American Literature Walter Van Tilburg Clark
Jeffrey Chisum
  • LAST REVIEWED: 14 January 2022
  • LAST MODIFIED: 29 May 2019
  • DOI: 10.1093/obo/9780199827251-0196


Walter Van Tilburg Clark (b. 1909–d. 1971) was born in Maine, but spent his formative years growing up in Reno, Nevada, where his father served as president of the University of Nevada. Clark’s body of work (notably The Ox-Bow Incident) established him as one of the preeminent writers of the American West during the middle of the 20th century (he was friends with Wallace Stegner, the “Dean of Western Writers”), and in 1988, he was one of the first writers inducted into the Nevada Writers Hall of Fame. Clark’s fiction blends elements of the genre western with a careful eye for the local landscape and a spiritual ambivalence toward nature. The Ox-Box Incident (1940), about a lynch mob that erroneously executes a trio of innocent men, is his best-known work (it was made into an Academy Award–nominated film in 1943), though it’s perhaps the least characteristic of his artistic concerns. Clark’s second novel, The City of Trembling Leaves (1945), is a Künstlerroman that details the growth and maturation of a young, budding composer named Tim Hazard. The novel is a powerfully evocative depiction of early-20th-century Reno, and the scene-setting, characterizations, and development of central themes are all expressive of Clark’s prowess as a fiction writer. His final two creative works—The Track of the Cat (1949) and The Watchful Gods and Other Stories (1950)—are arguably his best. The Track of the Cat is a tense, tightly wound novel about a marauding mountain lion which has been preying on the cattle of the isolated Bridger family, and which begins to prey upon the humans as well. The Watchful Gods, meanwhile, shows Clark’s range as a storyteller, with the title story being perhaps the purest and most focused narrative expression of his main thematic concerns (especially the spiritual connection between humans and the natural environment). Clark did not publish any fiction after The Watchful Gods. This dry spell, from one of the most promising writers of the American West, remains one of the great enigmas of Clark’s career. The secondary literature on Clark ranges from scholarly analysis to exploration of the narrative themes in his work to biographical and archival work. Generally speaking, Clark’s fiction is interpreted through the lens of western American literary criticism and history, with many scholars treating it as both an exemplar of and deviation from western generic conventions.

General Overviews

The most influential of the book-length studies of Clark is Westbrook 1969. Lee 1973 is interesting for a variety of reasons, notably for its take on some of Clark’s early poetic efforts. Finally, Laird 1983 is an excellent essay collection that interprets Clark from multiple angles.

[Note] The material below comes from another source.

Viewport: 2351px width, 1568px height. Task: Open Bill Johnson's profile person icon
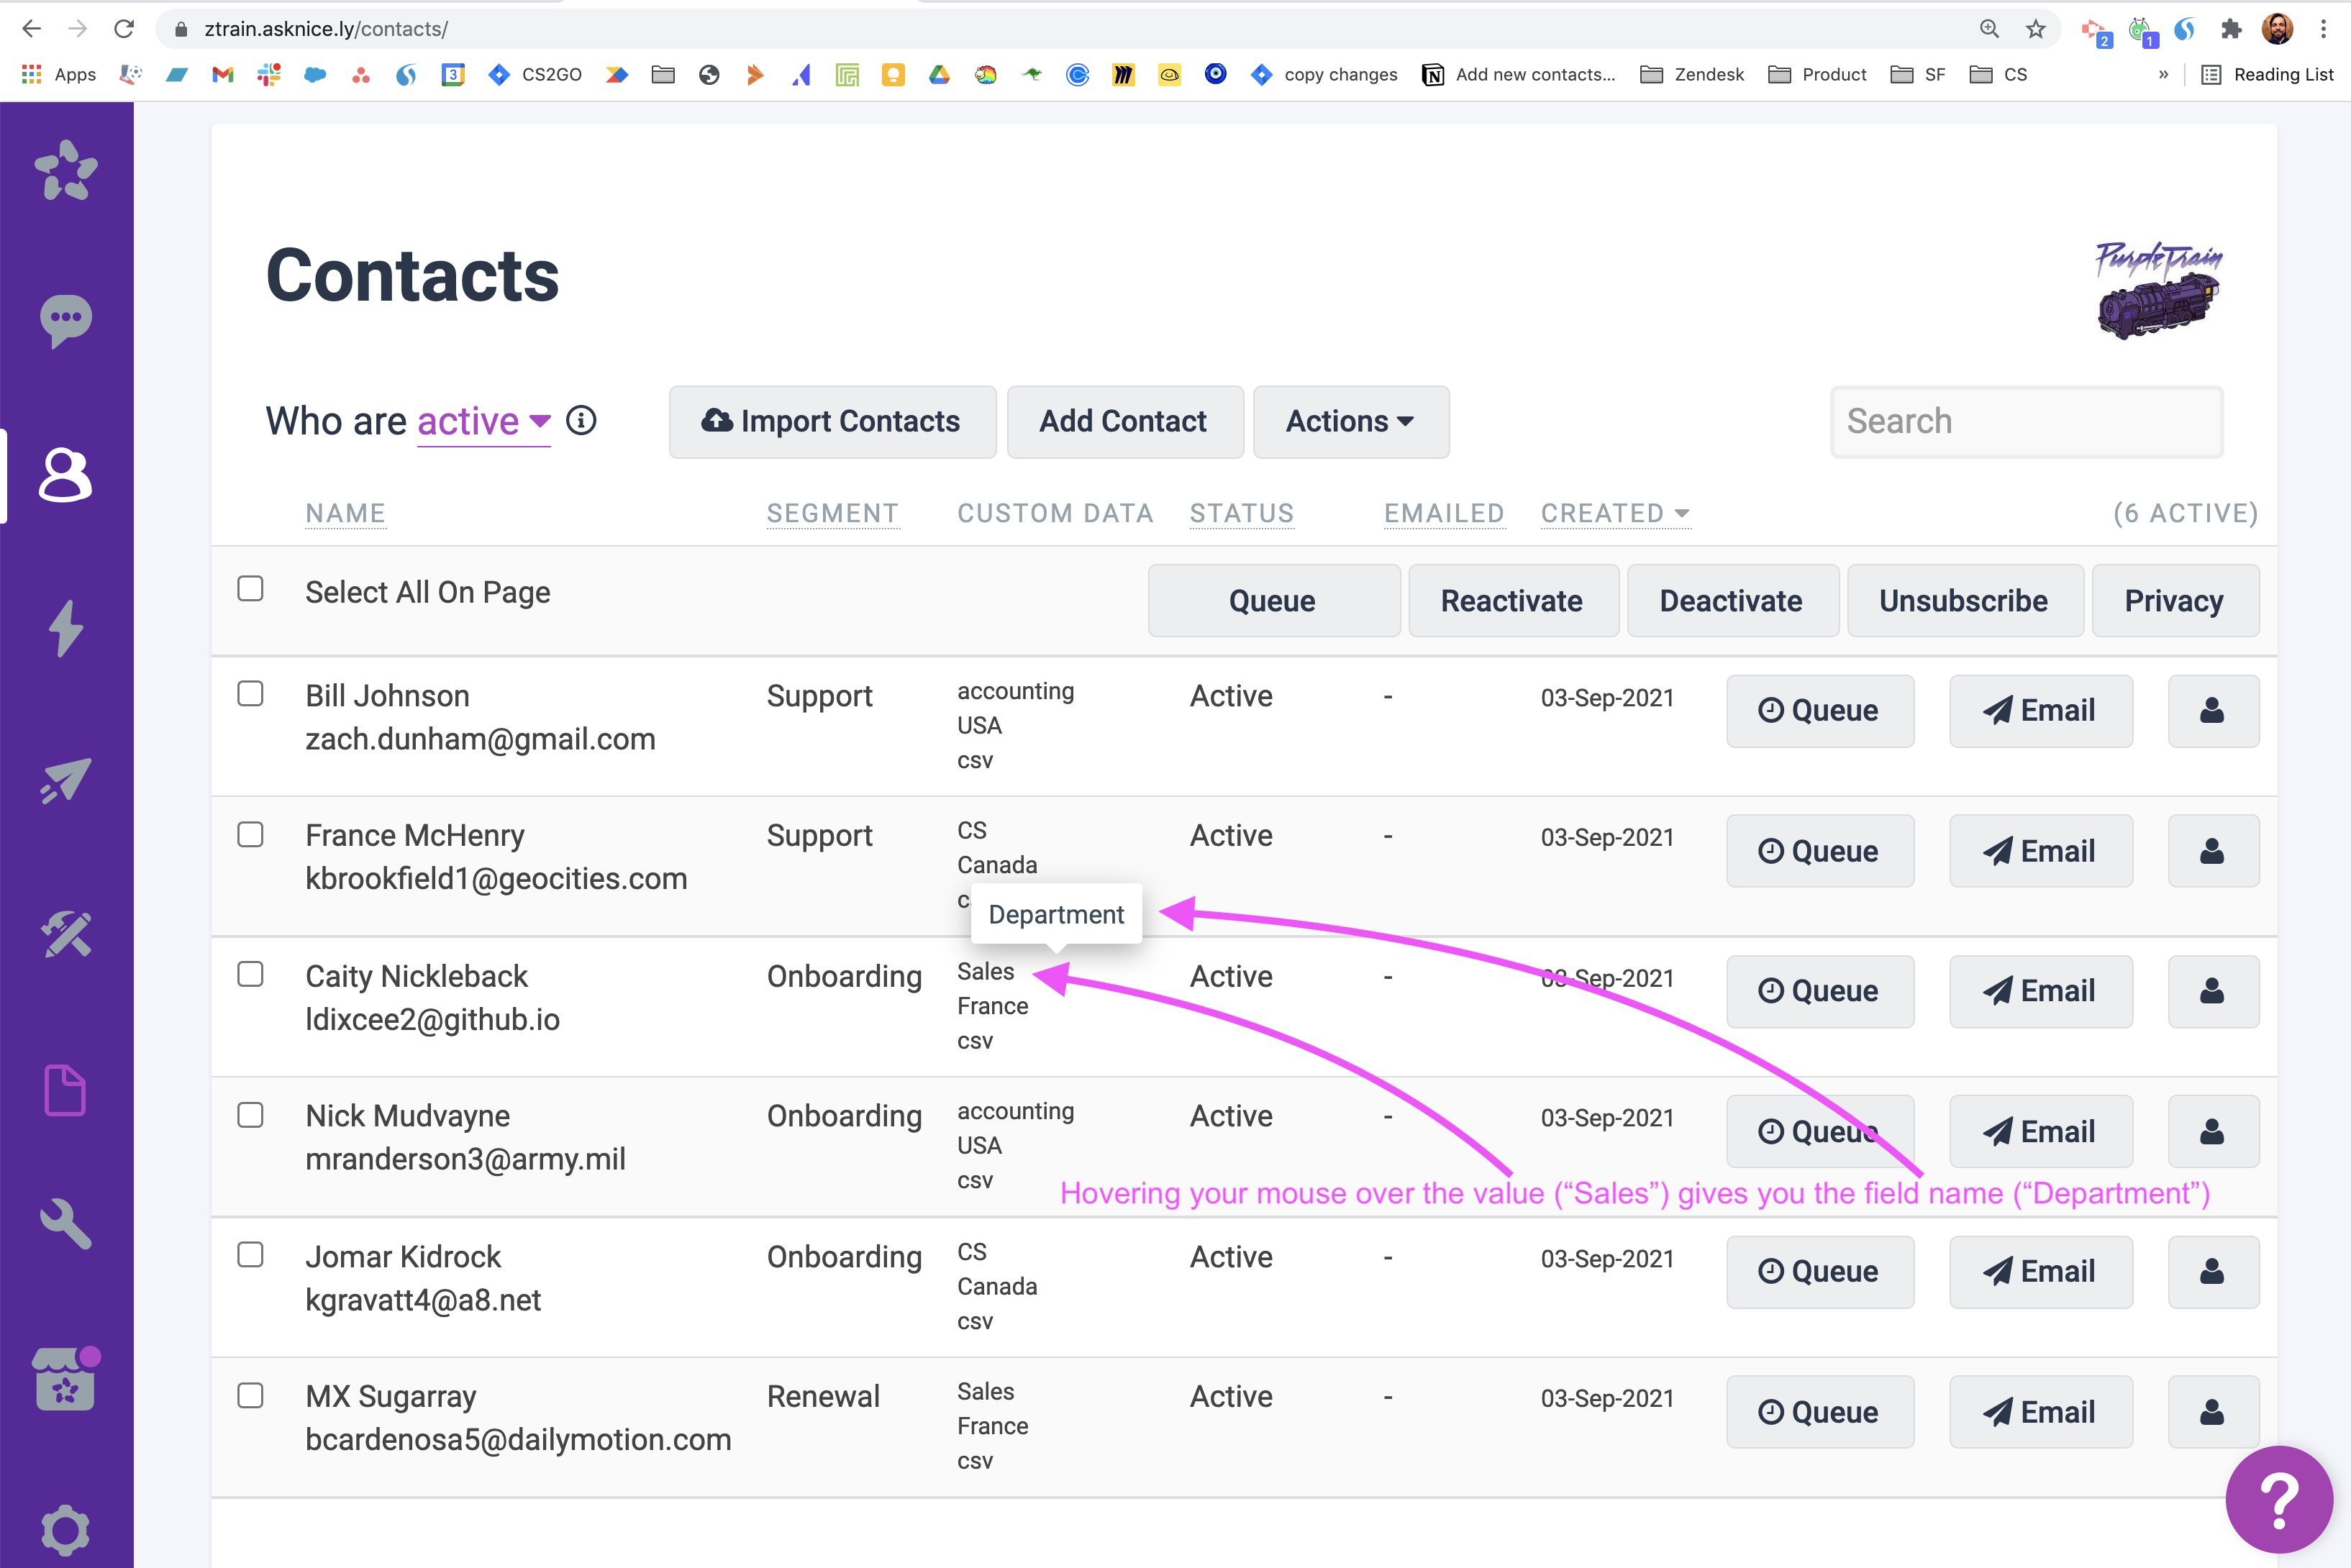(x=2212, y=711)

  • Laird, Charlton, ed. Walter Van Tilburg Clark: Critiques. Reno: University of Nevada Press, 1983.

    The essays in this superb collection include biographical sketches, material drawn from interviews, analyses of all the major works, snippets from interviews and Clark’s letters and notes, and surveys of Clark’s stature as a literary artist.

  • Lee, L. L. Walter Van Tilburg Clark. Boise State College Western Writers Series 8. Boise, ID: Boise State College, 1973.

    Lee’s slender volume provides a useful biographical overview of Clark’s life and works, including some analysis of Clark’s obscure early poetry. Careful and insightful readings of the three novels flesh out the bulk of the text.

  • Westbrook, Max. Walter Van Tilburg Clark. New York: Twayne, 1969.

    Book-length, Jungian study of Clark’s major works that remains the best and most influential of the critical approaches to Clark. Particularly valuable in terms of the way it analyzes the mystical and spiritual dimensions of Clark’s writings.